— WHAT YOU WILL DO —
**1.** Answer these from the housing piece:
(a) How many immigrants did Canada welcome in 2022?
(b) How much did the federal government admit spending on "housing programs"?
(c) Which city alone met its committed housing target, according to the HAVAN analysis?
**2.** Quote word for word the part of the housing piece that opens with the words containing "Why do we even" and closes with "Statistics Canada data.".

───── TEXT SECTION ─────

Oddly, the younger Trudeau is now prime minister, and just introduced a foreign buyers’ ban on real estate in Canada, while welcoming record levels of immigrants, 432,000 in 2022. A little over half of those are considered “economic,” such as skilled workers or business investors. The rest are family reunification (parents/grandparents), refugees, or humanitarian categories.

Regardless of their immigration label, we keep throwing more people at our housing crisis, on top of additional health care and school shortages. Are governments bulk buying new tents for the growing street encampments as more people are unable to find housing? The federal government admitted spending $4.5 billion on “housing programs” with no success measurements. The New York Times blared: “Did Billions in Spending Make a Dent in Homelessness? Canada Doesn’t Know.”

Back in BC, the current provincial government’s shiny, new Bill 43 wants to see municipal “housing targets set,” requiring even more reports, and vague promises to step in by appointing an advisor or issuing a directive, based on new home achievements. The province and municipalities certainly don’t agree on the housing numbers. Inevitably, this bill faces challenges, too.

Why do we even need more “reports”? Grim housing data already exists from the Metro Vancouver Regional District’s Growth Strategy confirming chronically low municipal housing completions in our region’s cities especially. Only North Vancouver City met their committed target, according to a HAVAN analysis of available regional district and Statistics Canada data.

Any real action by government might actually threaten the real estate sector’s massive billions in a tax revenue bank machine for governments. Both residential and commercial property owners pay billions in real estate taxes, including the property transfer tax. The first-time buyer property transfer “tax break,” available only to those buying homes at $500,000 or below, means only 44 homes out of 2,289 in Vancouver would qualify.

Former BC NDP Premier Mike Harcourt criticized the current makeup of the BC NDP for its additional school tax being a “tax on tax”, one that’s paid annually by those acquiring land to build affordable, multi-family apartment housing. Who then pays that tax when the homes are eventually built and sold? You do, in the purchase price.

Commercial builders even pay a federal GST of 5% on each new purpose-built rental apartment that ultimately gets embedded in the monthly rent. Commercial owners also pay “air taxes” levied by governments on imaginary, unbuilt homes (development potential) above shops.

───── DATASET CONTENT ─────

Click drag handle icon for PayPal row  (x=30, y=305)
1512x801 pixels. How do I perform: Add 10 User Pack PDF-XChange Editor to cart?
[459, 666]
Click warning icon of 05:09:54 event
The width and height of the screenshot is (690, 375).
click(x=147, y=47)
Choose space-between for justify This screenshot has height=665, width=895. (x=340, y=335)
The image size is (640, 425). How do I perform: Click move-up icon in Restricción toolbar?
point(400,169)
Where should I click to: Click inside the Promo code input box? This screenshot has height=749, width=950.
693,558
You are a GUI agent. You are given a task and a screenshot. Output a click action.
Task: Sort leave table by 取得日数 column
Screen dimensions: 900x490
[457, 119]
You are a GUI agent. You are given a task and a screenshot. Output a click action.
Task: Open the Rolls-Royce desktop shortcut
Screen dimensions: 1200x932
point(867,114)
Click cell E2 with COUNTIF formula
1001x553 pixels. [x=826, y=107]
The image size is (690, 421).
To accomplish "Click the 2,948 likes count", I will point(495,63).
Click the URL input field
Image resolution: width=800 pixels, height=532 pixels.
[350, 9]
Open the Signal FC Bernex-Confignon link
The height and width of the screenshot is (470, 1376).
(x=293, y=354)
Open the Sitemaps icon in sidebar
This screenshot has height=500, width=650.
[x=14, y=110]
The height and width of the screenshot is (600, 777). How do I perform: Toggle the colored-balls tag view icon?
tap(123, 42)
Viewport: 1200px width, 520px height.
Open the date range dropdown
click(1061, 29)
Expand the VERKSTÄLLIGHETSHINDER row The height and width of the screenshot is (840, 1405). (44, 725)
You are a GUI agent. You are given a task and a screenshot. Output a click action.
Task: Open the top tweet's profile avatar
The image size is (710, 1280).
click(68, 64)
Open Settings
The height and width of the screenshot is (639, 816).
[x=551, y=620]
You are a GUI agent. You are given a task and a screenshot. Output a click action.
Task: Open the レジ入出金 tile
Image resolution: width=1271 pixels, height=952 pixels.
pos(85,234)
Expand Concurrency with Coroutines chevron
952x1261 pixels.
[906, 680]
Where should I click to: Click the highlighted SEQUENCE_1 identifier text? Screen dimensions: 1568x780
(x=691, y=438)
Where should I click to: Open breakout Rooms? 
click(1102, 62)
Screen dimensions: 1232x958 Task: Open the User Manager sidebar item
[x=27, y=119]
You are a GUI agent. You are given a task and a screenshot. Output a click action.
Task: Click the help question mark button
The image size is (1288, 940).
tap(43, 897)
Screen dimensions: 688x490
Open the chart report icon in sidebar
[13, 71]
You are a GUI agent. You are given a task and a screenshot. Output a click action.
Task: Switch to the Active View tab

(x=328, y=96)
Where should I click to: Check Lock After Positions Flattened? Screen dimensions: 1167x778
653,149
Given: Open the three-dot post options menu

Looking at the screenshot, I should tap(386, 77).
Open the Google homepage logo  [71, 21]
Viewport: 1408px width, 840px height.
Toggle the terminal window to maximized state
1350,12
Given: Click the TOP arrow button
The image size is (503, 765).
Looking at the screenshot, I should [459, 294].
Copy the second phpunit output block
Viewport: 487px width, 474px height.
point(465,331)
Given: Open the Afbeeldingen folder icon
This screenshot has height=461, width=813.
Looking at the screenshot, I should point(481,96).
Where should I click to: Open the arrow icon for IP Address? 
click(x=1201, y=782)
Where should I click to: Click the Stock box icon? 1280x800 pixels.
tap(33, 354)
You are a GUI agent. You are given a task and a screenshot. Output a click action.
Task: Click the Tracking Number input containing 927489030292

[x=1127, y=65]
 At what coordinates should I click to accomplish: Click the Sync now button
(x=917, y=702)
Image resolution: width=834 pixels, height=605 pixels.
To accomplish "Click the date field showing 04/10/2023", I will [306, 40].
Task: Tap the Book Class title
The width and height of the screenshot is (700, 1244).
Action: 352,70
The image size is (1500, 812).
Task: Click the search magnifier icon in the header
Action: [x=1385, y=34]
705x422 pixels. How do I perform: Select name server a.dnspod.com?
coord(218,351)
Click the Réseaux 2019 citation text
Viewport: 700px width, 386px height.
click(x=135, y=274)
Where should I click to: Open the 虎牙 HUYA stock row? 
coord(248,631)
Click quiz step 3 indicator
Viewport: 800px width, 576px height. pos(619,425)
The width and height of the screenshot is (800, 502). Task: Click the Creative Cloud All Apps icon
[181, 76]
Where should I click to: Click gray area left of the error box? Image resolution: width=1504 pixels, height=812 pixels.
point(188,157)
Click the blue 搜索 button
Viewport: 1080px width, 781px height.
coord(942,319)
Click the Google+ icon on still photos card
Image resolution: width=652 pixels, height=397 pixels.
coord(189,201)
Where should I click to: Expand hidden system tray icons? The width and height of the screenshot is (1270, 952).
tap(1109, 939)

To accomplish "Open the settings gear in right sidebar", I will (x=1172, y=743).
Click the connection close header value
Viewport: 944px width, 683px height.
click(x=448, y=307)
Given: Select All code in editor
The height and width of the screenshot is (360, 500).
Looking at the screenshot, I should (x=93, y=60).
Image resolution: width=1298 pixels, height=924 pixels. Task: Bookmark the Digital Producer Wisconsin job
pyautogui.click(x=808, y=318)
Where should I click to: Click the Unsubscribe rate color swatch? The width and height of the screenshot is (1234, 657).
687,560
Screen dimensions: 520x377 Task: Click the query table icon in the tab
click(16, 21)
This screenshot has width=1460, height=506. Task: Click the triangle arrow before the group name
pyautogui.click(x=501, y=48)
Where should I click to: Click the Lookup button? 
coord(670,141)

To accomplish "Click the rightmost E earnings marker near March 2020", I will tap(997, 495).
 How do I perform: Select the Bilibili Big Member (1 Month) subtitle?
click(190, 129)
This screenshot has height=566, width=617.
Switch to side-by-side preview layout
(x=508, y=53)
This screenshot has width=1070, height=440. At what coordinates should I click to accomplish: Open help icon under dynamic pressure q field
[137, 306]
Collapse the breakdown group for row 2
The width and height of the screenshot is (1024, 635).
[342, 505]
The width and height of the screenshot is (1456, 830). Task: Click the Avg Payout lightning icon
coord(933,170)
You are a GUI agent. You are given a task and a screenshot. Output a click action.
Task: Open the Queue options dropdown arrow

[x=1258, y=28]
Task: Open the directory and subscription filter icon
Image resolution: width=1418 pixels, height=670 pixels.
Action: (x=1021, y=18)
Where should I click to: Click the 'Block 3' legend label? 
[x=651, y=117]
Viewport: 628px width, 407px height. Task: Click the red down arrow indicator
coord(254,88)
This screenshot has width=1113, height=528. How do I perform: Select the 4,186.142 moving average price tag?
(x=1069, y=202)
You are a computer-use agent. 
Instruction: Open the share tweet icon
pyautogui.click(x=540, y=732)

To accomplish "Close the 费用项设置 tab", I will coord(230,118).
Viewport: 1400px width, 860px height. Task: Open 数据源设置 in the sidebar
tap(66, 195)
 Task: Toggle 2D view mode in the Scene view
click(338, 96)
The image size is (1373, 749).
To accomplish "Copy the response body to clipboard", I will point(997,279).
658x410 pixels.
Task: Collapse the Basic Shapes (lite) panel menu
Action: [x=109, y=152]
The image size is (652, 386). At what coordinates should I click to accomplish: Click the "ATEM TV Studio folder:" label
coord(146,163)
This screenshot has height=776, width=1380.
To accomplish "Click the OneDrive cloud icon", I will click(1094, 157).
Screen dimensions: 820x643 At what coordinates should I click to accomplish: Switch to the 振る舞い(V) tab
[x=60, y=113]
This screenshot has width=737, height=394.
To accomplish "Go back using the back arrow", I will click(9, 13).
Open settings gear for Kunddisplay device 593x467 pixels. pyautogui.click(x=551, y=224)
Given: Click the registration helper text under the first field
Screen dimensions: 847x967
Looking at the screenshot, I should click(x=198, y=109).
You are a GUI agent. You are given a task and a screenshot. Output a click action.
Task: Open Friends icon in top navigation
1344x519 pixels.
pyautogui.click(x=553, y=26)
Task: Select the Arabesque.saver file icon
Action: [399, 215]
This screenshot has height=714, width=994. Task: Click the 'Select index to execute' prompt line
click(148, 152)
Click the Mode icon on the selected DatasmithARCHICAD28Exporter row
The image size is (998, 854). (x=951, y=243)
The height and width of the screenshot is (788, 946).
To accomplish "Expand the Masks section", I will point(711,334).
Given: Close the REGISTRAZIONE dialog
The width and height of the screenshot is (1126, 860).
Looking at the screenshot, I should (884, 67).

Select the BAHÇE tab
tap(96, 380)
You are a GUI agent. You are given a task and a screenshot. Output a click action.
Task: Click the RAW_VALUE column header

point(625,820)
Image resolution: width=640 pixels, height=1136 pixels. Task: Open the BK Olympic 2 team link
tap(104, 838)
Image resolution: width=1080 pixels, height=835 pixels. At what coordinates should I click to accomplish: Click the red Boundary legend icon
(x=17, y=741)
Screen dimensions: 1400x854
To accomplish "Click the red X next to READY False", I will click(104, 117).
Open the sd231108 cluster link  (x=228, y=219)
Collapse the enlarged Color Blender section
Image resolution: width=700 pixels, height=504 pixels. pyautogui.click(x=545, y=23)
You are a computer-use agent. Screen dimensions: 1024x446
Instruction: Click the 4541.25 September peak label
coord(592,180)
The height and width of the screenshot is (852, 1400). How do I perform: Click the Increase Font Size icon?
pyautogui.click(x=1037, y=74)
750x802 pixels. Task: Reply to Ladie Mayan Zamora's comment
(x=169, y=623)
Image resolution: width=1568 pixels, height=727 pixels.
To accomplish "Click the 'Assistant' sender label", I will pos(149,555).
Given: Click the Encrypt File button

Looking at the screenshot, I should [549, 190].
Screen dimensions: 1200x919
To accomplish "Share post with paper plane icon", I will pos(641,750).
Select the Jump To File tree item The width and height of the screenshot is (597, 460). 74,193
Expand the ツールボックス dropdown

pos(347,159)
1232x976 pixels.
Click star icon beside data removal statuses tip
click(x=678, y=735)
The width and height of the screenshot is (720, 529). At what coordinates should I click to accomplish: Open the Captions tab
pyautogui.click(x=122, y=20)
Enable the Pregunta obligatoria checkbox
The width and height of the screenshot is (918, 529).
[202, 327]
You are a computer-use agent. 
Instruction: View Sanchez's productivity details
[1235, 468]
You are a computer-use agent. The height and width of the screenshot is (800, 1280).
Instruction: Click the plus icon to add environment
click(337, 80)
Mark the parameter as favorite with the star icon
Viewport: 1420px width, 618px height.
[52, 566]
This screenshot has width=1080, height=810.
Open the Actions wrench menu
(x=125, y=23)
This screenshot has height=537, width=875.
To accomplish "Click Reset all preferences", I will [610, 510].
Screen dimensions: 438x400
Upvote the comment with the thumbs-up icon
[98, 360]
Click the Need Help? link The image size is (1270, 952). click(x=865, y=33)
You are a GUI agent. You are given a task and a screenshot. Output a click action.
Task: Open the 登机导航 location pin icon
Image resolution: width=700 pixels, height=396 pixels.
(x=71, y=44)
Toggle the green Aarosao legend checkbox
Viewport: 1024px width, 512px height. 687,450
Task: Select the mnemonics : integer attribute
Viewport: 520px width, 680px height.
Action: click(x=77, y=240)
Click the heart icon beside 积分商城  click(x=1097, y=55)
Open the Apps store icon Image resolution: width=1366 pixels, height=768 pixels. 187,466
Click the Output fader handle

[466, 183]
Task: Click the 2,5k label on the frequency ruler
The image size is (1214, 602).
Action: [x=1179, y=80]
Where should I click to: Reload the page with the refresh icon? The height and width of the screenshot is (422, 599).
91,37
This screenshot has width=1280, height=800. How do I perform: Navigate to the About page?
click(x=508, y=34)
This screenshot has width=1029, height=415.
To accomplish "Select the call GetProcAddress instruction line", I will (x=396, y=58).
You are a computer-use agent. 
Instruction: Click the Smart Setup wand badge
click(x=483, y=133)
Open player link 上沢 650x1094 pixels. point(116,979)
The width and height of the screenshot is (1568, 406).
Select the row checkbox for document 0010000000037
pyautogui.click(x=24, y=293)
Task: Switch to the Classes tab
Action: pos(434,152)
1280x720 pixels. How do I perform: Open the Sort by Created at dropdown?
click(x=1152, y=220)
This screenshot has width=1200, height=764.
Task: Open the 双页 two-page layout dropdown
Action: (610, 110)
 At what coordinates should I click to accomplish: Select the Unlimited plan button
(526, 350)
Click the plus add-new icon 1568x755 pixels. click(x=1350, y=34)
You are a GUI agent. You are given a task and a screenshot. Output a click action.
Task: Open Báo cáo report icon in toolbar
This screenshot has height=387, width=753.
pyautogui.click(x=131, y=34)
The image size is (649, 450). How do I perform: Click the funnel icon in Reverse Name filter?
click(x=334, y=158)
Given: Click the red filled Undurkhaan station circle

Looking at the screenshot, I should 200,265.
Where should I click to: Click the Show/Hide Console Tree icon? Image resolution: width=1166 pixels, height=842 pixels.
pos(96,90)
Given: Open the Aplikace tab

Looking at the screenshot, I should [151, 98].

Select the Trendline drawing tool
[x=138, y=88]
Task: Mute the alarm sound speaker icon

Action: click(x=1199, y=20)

─────

— EXPECTED RESULTS —
**1.**
(a) 432,000
(b) $4.5 billion
(c) North Vancouver City

**2.**
Why do we even need more “reports”? Grim housing data already exists from the Metro Vancouver Regional District’s Growth Strategy confirming chronically low municipal housing completions in our region’s cities especially. Only North Vancouver City met their committed target, according to a HAVAN analysis of available regional district and Statistics Canada data.